▶ _Task goal_:
Output the stretch of records from the line containing "Click the green" through the line containing "pyautogui.click(x=37, y=22)", both ends included, and nothing else. Copy each line without changes.

▶ _Information shown_:

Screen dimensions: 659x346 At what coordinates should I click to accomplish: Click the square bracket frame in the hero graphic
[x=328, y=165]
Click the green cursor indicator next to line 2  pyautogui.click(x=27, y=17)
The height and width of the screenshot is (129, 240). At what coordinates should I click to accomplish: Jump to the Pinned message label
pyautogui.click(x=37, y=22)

...

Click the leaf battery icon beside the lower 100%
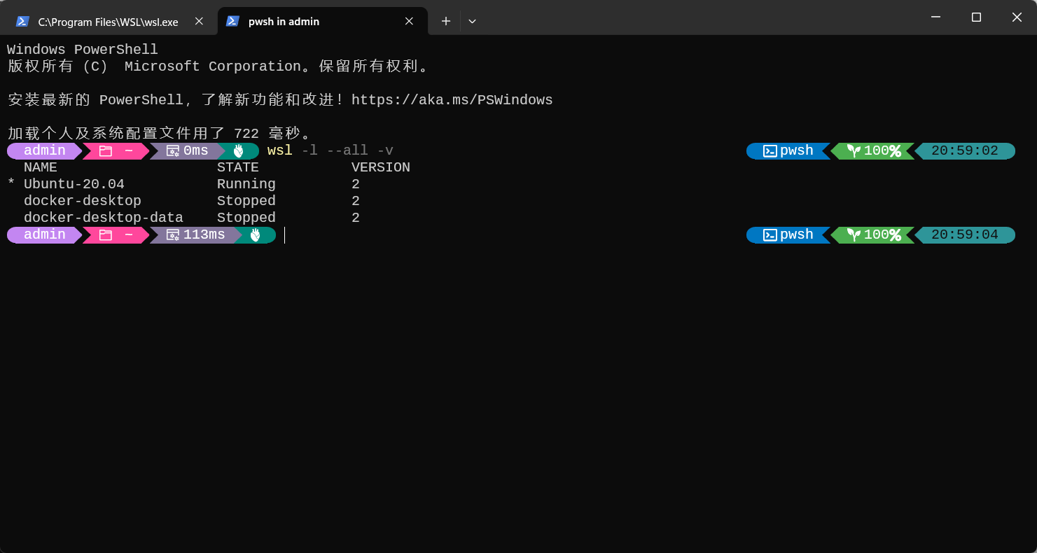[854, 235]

...

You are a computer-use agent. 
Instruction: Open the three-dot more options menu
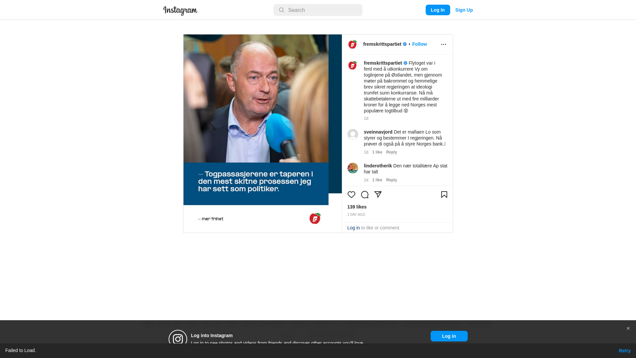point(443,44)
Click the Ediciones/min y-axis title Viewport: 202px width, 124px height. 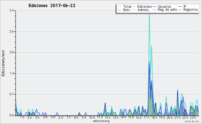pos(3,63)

▶ _Solution to the problem_:
Click the green cursor indicator next to line 2  pyautogui.click(x=27, y=17)
The height and width of the screenshot is (129, 240). At what coordinates should I click to accomplish: Jump to the Pinned message label
pyautogui.click(x=37, y=22)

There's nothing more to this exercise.